Case 3: Two defense on the front row:
In this case, there will be 4 players in the front row who are either forwards or the goalie. We also have to consider the positions of the 2 defense on the front row.

The number of ways to select 4 players from the forwards and goalie is given by:

C(7+1,4) = C(8,4) = 8! / (4! * (8-4)!) = 70

For the positions of the 2 defense, we have 5 positions available in the front row. We select 2 positions for the defense from the available 5 positions:

C(5,2) = 10

Total number of arrangements for this case = 70 * 10 = 700.

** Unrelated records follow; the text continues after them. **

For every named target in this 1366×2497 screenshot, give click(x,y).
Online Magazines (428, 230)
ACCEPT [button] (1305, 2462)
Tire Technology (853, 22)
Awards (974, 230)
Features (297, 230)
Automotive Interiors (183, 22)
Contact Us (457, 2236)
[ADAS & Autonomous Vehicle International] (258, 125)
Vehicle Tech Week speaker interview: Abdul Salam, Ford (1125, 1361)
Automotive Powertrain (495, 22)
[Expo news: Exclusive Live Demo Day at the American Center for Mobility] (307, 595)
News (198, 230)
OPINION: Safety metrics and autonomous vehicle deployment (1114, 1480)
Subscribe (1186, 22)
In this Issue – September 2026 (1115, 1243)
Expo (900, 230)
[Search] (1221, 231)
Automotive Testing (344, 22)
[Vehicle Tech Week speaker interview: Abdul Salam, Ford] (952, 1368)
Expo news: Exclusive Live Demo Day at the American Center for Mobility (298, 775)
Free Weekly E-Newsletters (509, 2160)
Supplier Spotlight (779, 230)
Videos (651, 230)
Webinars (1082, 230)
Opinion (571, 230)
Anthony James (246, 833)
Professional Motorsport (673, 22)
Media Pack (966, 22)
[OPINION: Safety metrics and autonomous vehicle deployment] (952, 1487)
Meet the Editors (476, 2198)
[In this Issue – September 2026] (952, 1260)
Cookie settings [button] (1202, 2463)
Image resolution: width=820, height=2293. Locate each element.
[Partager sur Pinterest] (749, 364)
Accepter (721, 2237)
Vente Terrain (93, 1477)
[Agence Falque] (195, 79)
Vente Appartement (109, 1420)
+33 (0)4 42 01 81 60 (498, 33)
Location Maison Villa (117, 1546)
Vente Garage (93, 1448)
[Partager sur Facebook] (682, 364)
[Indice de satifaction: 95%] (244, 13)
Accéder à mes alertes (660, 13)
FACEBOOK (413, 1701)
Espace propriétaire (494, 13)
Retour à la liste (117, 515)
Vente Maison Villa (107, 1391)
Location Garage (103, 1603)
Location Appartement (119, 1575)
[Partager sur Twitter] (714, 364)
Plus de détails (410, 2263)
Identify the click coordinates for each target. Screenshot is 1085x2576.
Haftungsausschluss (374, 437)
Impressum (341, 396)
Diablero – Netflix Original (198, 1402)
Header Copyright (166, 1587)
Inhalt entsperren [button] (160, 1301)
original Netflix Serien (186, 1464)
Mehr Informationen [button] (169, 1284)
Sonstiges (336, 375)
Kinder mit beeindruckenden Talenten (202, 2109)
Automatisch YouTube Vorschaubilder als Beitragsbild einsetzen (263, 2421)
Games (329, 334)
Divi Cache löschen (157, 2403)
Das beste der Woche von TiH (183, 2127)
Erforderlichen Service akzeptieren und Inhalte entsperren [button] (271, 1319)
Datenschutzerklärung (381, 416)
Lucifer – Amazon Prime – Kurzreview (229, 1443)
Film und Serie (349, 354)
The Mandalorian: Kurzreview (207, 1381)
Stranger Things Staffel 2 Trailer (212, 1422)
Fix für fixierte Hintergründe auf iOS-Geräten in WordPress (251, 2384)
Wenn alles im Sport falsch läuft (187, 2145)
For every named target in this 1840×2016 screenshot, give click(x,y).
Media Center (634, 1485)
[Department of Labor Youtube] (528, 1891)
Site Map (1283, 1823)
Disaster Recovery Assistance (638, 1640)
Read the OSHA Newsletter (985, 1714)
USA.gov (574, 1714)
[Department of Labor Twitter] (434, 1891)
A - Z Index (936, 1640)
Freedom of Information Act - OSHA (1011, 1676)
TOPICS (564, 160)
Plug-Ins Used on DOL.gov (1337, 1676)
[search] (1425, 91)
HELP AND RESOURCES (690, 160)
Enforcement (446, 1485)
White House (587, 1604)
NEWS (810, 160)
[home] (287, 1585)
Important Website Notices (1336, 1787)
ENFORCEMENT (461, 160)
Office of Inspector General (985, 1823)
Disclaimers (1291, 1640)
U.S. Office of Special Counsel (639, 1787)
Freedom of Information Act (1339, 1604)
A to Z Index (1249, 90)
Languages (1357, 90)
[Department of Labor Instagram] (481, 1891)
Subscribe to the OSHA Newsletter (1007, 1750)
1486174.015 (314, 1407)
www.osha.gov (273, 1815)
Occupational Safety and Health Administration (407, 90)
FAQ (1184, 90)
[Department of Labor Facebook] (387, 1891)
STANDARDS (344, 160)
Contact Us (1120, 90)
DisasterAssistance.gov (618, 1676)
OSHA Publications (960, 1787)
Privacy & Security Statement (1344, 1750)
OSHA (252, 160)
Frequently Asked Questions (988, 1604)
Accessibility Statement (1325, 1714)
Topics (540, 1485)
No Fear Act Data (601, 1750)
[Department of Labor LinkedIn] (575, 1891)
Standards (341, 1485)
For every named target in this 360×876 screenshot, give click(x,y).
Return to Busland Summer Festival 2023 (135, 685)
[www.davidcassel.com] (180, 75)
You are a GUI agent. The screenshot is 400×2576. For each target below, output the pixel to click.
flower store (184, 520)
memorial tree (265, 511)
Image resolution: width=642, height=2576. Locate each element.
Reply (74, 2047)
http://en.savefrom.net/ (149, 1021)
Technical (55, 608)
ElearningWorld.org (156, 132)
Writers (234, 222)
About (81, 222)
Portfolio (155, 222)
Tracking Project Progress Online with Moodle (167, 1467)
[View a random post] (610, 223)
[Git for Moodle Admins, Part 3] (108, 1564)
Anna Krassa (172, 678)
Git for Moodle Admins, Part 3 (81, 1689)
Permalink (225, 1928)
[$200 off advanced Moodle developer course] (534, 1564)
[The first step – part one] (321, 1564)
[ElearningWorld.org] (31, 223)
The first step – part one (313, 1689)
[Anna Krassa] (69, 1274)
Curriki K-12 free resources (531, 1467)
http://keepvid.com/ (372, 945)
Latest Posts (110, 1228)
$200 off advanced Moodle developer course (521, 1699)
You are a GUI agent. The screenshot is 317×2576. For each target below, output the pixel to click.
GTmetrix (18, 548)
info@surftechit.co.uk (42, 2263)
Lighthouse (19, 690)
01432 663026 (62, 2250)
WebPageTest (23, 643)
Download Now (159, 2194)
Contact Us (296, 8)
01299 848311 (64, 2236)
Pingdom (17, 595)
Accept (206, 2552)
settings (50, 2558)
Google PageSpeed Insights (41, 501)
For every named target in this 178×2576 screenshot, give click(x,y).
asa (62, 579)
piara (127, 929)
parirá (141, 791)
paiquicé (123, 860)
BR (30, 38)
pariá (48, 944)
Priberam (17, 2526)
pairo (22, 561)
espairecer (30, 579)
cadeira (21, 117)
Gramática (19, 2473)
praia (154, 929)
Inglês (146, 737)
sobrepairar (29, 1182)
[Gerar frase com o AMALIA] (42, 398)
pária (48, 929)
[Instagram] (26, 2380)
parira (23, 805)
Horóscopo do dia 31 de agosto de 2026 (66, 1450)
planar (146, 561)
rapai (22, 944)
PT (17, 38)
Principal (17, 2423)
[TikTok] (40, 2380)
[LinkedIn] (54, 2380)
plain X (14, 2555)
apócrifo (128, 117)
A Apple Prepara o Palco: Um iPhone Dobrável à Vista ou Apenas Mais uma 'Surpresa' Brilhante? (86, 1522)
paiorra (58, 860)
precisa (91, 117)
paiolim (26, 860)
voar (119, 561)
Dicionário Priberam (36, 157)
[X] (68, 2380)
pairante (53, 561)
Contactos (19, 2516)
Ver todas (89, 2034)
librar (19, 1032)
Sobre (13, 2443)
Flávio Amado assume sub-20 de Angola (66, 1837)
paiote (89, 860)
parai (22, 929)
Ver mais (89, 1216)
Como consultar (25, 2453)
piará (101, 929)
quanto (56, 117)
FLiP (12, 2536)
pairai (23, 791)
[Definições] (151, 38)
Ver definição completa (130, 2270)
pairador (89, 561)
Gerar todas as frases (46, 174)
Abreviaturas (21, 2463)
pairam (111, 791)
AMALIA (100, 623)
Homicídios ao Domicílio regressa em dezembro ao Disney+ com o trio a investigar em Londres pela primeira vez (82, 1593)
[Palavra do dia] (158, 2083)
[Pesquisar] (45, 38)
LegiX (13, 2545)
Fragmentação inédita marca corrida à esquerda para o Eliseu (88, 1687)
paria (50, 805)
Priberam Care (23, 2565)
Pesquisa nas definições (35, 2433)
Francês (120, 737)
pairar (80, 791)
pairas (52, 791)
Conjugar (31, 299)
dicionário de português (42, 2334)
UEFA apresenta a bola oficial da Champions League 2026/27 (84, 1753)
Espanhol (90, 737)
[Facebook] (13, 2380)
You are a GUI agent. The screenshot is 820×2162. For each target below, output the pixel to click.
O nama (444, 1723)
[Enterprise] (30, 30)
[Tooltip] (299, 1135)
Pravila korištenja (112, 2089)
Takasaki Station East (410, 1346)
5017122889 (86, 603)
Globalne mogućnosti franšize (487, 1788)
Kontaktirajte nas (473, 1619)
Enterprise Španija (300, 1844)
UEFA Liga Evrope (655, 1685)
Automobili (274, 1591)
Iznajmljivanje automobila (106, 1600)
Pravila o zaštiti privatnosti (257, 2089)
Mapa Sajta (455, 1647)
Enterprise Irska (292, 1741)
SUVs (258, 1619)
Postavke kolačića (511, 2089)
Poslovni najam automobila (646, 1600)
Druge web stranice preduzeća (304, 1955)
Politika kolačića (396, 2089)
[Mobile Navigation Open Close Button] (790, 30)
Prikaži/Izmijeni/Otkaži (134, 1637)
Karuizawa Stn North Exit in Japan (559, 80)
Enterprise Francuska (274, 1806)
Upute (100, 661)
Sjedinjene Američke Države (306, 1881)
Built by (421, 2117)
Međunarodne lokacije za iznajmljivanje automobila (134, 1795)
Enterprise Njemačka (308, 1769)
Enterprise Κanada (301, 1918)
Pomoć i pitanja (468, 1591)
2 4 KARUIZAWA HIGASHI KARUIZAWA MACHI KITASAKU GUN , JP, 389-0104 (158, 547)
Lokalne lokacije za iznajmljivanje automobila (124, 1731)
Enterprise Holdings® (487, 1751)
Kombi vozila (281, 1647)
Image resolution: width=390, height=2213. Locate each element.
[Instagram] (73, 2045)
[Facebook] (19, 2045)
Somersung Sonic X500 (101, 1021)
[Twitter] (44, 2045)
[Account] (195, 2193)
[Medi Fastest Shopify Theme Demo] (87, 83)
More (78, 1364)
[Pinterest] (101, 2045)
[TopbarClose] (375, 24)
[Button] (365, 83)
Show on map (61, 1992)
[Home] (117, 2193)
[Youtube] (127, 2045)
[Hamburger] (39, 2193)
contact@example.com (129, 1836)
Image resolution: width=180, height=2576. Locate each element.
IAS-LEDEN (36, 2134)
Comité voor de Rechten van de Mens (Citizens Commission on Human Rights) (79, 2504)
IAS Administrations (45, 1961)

Therefore, the total number of ways the team can arrange six players in the front row with at most 2 defense is given by the sum of the arrangements from all cases:

28 + 280 + 700 = 1008.

Therefore, there are 1008 ways the team can arrange six players in the front row with at most 2 defense.

To determine the number of ways the team can arrange six players in the front row with at most 2 defense, we need to consider a few possibilities.

First, let's consider the scenario where all six players in the front row are forwards. In this case, we need to choose six forwards from the seven available. The number of ways to do this is given by the combination formula: C(7, 6) = 7.

Next, let's consider the scenario where there is exactly one defenseman in the front row. We have two possible cases: 1 defenseman and 5 forwards or 1 defenseman and 1 goalie.

For the first case, we need to choose one defenseman from the four available and five forwards from the seven available. The number of ways to do this is given by: C(4, 1) * C(7, 5) = 4 * 21 = 84.

For the second case, we need to choose one defenseman from the four available and one goalie from the one available. The number of ways to do this is simply: C(4, 1) * C(1, 1) = 4.

Finally, let's consider the scenario where there are two defensemen in the front row. In this case, we need to choose two defensemen from the four available. The number of ways to do this is given by: C(4, 2) = 6.

To find the total number of ways to arrange six players in the front row with at most 2 defense, we sum up the possibilities: 7 + 84 + 4 + 6 = 101.

Therefore, there are 101 ways the team can arrange six players in the front row with at most 2 defense.